April 5, 2019

Talk at Women in Data Science Taipei: Behavioral Big Data & Healthcare Research

Last Sunday, the 2019 Women in Data Science Taipei conference took place. I gave a talk on "Behavioral Big Data & Healthcare Analytics" and then participated in the "Roundtable + Networking Session" which constituted of folks surrounding each speaker and asking lots of open questions. It was a highly energetic event with lots of engagement from female and male participants, and a diverse audience from industry and universities.


March 27, 2019

Outstanding Mentor Award!

I am delighted to receive the 2018 Outstanding Mentor Award by the NTHU College of Technology Management. The real award is the opportunity to work with so many wonderful students and colleagues!

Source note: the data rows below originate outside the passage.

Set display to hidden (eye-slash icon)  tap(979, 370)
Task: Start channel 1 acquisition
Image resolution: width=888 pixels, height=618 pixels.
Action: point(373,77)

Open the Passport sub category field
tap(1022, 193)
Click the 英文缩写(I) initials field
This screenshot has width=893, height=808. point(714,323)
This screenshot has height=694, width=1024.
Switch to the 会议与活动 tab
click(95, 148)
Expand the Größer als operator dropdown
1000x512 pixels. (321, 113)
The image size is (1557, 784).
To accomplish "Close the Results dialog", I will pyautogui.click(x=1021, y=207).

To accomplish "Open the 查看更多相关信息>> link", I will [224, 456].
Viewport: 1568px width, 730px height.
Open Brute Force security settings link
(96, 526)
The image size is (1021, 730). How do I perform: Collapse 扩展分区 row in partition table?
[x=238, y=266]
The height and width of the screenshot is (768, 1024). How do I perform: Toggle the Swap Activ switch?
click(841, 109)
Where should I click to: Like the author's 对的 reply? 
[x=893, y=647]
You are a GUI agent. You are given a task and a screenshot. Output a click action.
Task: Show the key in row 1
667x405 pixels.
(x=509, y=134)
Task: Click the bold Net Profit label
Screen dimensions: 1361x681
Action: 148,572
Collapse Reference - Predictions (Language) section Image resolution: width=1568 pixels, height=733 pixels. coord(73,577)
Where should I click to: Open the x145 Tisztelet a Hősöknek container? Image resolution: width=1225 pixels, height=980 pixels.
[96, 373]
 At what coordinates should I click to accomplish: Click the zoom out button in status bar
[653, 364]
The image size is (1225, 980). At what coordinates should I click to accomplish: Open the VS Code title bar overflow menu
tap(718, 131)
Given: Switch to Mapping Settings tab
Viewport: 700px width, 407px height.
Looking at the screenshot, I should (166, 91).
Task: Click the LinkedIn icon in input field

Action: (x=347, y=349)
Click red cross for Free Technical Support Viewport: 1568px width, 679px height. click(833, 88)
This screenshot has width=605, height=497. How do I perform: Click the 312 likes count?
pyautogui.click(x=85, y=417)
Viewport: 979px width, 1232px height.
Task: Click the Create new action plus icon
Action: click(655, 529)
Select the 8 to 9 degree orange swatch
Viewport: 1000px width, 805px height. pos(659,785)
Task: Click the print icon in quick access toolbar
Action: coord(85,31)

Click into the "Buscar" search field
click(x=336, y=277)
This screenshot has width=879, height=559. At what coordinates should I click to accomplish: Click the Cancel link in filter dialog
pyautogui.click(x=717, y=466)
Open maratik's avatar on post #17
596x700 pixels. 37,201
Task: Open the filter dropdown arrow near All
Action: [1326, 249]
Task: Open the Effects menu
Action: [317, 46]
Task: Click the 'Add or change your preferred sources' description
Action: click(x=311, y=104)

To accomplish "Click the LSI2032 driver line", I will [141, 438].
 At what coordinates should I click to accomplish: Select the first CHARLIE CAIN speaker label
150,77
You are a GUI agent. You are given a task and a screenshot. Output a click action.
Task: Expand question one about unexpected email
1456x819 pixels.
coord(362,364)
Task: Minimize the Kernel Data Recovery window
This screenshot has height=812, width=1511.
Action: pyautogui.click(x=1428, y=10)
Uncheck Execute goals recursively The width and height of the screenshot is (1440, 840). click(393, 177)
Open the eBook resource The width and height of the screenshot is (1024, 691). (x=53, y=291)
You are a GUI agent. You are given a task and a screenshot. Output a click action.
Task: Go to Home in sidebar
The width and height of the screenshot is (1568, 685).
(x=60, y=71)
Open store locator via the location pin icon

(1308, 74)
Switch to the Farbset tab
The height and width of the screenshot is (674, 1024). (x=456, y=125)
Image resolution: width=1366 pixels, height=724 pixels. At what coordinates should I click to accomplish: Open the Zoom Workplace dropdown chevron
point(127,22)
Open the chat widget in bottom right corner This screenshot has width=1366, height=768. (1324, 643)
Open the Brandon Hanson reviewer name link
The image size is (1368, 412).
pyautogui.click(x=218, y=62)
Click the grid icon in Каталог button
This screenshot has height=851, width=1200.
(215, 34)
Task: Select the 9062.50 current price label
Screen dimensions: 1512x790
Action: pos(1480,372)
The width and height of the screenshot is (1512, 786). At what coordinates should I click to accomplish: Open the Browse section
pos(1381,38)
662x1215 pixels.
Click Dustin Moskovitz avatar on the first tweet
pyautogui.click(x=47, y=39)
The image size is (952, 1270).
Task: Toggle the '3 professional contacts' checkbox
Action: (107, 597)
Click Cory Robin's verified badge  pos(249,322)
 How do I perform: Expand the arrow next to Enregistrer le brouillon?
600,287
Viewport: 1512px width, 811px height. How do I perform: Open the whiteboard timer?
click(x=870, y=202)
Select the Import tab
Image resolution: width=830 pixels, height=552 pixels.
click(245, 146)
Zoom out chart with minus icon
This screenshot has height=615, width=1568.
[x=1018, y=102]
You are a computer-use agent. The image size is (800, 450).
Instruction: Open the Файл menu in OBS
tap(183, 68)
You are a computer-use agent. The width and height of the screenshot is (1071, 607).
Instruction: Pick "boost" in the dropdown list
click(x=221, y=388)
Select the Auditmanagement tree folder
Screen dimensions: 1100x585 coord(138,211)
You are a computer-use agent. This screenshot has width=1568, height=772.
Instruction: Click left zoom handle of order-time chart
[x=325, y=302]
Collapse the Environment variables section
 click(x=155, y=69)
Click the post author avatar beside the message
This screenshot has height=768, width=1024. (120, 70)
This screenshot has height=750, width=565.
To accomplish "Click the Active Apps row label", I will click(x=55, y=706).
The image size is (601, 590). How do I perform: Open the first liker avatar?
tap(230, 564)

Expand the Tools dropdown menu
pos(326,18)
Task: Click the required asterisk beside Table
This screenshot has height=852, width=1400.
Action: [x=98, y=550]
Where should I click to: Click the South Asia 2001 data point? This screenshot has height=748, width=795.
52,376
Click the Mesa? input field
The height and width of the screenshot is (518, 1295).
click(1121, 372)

Mentoring is an incredibly important relationship, which sows many seeds in both the mentor and the mentee. This award comes at a very meaningful (and sad) time, with the unexpected passing away of my beloved graduate advisor Prof. Aya Cohen (for whom we created a commemorating blog). Knowing how important she's been in my life, receiving the mentoring award is extremely meaningful to me.


February 11, 2019

"PLS-Based Model Selection" - forthcoming in JAIS

Our paper "PLS-Based Model Selection: The Role of Alternative Explanations in Information Systems Research" by Sharma et al, (forthcoming in JAIS) examines the use of information criteria for model selection, such as AIC, BIC and related metrics, in the context of PLS-SEM models (partial least squares path models). Our co-author Marko Sarstedt presents the main points and results in a slick 10-min video.


February 7, 2019

Behavioral Big Data Research in Healthcare: Talk at ISB

Today I'll deliver a talk as part of the 2019 SRITNE Distinguished Speakers series on Behavioral Big Data Research in Healthcare: Challenges and Opportunities

Where: Indian School of Business, AC4 MLT

When: Feb 7, 2019, 3pm

October 28, 2018

Repurposing trees for causal research: talk at BU

I'll be giving a talk on Monday, Oct 29, 2018, at Boston University's Questrom School of Business on Repurposing trees for causal research


Classification & Regression Trees ("trees") and their variants are popular predictive tools used in many machine learning applications and predictive research. While studying causal effects and structures is central to research in many areas, trees are not commonly used in causal-explanatory research. In this talk I will describe special uses of trees that we developed for tackling two causal-explanatory issues: self selection and confounder detection. For self selection, we develop a novel tree-based approach adjusting for observable self-selection bias in intervention studies, thereby creating a useful tool for analysis of observational impact studies as well as post-analysis of experimental data which scales for big data. For tackling confounders, we use trees for automated detection of potential Simpson's paradoxes in data with few or many potential confounding variables, and even with large samples (big data). Our approach relies on the tree structure and the location of the cause vs. the confounders in the tree. I will illustrate these approaches on applications in eGov, labor economics, and healthcare. 

Relevant papers:

  • Yahav, Shmueli, and Mani (2016). "A Tree-Based Approach for Addressing Self-Selection in Impact Studies with Big Data," MIS Quarterly, (40: 4) pp.819-848.
  • Shmueli and Yahav (2018), "The Forest or the Trees? Tackling Simpson’s Paradox with Classification Trees", Production and Operations Management, vol 27 no 4, pp. 696-716.